[llvm-commits] [llvm] r72700 - in /llvm/trunk/tools/lto: LTOModule.cpp LTOModule.h

Nick Lewycky nicholas at mxc.ca
Wed Jun 3 00:10:44 PDT 2009


Duncan Sands wrote:
> Devang Patel wrote:
>> On Tue, Jun 2, 2009 at 12:04 PM, Duncan Sands <baldrick at free.fr> wrote:
>>>> >From the description, I think this is an issue of emulating some funny
>>>> linker hacks in LTO mode rather than an issue of actual linking.  So
>>>> whether two files are linked with llvm-link has no effect on the
>>>> issue.
>>> Isn't LTO supposed to be more or less equivalent to: link using
>>> llvm-link, optimize using opt, codegen using llc?
>> No. In LTO mode, the linker collects and shares information from
>> bitcode files as well as from non-bitcode object files.
>>
>> llvm-link+opt+llc path does not collect & share any info from non-bit
>> code file. Actually llvlm-link+opt+llc is essentially same as generate
>> bitcode+opt+llc in this regard.
> 
> But Nick's patch doesn't seem to have anything to do with non-bit
> code files...

I think I understand the constraints on the problem.

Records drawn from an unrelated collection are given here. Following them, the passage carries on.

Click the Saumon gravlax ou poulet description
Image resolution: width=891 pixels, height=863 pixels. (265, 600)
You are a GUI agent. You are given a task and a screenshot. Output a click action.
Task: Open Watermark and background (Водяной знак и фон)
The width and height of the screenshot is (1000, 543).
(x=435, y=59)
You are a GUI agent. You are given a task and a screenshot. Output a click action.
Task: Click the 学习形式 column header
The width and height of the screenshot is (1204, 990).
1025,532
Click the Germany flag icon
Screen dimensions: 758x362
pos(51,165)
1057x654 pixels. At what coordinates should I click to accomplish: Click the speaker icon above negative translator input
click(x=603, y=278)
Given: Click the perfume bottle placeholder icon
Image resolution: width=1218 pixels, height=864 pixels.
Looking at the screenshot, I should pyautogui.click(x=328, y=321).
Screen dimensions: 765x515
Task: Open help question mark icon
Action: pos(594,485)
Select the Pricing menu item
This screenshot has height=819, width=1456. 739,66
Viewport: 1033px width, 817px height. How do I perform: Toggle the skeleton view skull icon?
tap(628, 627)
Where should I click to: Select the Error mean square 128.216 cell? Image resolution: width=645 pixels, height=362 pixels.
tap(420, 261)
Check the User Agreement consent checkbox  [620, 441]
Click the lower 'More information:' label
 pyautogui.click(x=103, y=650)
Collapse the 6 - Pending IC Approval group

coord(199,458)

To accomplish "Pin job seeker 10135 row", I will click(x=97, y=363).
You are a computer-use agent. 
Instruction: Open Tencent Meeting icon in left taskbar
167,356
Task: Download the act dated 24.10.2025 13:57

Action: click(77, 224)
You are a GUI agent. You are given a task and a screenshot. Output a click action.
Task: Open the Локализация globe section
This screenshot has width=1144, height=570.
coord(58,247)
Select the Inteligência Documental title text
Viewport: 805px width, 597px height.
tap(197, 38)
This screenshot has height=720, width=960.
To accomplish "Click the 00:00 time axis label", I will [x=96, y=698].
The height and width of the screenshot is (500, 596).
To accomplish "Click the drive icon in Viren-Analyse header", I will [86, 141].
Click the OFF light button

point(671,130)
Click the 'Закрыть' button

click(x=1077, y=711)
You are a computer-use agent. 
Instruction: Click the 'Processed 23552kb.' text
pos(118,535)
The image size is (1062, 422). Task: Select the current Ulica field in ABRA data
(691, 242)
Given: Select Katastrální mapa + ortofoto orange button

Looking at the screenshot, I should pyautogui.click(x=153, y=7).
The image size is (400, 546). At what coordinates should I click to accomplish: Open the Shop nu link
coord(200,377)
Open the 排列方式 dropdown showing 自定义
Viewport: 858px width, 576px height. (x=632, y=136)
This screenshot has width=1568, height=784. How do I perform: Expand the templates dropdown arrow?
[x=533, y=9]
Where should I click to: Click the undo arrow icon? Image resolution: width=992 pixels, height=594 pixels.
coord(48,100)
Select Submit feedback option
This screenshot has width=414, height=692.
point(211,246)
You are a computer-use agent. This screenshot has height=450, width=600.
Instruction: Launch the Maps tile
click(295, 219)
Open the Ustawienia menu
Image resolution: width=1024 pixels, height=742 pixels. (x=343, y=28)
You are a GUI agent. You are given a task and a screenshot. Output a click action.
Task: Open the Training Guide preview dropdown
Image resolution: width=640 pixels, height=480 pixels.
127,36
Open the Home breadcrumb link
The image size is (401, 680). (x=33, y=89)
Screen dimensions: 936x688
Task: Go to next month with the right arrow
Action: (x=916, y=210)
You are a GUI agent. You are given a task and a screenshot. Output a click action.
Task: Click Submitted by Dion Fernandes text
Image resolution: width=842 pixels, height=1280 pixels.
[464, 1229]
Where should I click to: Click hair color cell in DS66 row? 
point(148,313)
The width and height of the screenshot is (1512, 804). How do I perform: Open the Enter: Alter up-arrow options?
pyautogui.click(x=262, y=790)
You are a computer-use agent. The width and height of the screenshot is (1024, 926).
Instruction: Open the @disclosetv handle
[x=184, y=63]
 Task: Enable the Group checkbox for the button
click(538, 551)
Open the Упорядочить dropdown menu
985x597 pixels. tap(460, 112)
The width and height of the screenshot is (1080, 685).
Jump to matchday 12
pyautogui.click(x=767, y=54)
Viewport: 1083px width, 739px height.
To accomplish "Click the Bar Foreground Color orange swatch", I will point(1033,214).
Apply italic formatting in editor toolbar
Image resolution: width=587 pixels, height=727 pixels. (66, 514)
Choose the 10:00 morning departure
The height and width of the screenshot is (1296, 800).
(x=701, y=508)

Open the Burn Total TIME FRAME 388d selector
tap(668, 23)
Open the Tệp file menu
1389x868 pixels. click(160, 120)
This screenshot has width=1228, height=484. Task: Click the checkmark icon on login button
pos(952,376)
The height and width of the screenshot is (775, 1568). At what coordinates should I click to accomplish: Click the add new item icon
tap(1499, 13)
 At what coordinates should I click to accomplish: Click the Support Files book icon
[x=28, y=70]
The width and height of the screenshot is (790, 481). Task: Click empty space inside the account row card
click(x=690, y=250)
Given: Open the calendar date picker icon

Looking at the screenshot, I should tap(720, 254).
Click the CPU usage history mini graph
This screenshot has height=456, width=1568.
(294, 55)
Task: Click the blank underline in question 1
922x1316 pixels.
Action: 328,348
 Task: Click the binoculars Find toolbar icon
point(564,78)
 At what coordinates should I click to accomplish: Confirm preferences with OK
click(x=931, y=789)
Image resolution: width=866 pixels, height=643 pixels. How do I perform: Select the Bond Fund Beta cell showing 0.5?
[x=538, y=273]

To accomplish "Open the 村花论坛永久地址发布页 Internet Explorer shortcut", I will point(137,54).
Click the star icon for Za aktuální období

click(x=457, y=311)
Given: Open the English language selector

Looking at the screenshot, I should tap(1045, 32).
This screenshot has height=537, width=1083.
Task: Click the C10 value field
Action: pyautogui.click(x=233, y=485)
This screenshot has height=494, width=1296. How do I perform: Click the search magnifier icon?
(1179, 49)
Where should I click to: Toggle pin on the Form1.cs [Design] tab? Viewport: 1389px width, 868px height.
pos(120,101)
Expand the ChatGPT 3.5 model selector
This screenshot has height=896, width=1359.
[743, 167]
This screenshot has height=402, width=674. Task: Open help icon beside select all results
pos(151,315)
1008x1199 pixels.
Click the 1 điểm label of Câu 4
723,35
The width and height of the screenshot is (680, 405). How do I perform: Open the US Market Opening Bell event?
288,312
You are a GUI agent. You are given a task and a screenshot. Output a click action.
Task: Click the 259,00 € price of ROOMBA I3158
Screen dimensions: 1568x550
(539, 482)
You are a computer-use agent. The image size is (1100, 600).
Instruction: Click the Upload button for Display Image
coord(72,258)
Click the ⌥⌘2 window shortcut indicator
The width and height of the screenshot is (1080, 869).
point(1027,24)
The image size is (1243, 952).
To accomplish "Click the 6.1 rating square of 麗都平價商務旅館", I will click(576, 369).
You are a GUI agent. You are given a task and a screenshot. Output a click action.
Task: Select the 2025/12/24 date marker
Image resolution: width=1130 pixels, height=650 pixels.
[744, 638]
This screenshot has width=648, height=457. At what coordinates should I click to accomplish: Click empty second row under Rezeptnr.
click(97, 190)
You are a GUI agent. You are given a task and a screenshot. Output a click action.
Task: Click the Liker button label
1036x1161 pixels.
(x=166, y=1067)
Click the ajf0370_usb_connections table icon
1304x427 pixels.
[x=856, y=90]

There's nothing wrong without this code in libLTO if all the inputs are 
.bc files*, and obviously this code doesn't matter if all the inputs to 
the real linker are .o files.

I think the trouble is that they want to mix old objC .o files with 
newer objC .bc files. Your earlier suggestion about just changing the 
frontend was on the right track except for one problem: it would 
constitute a change in the ABI. A .bc file emitted with the newer 
compiler wouldn't behave correctly when linked with a .o file from the 
older frontend.

Still, it seems to me that this code could be factored better. The whole 
analysis of the ConstantStruct etc., seems like they belong in an 
LLVM-aware part of the Apple linker (such a piece probably doesn't exist 
yet, which explains why it was added to libLTO instead) and the libLTO 
side should just be restricted to generic operations like 'addSymbol' or 
'undefineSymbol'.

Nick

* It's not clear to me why not. My guess is that the runtime library has 
been updated to not do the startup-time rewriting of the superclass 
pointer, and the nonsense of having "strange contortions to avoid real 
linker symbols" is moot when you're doing LTO anyways since those 
symbols will fall away from normal LTO optimization.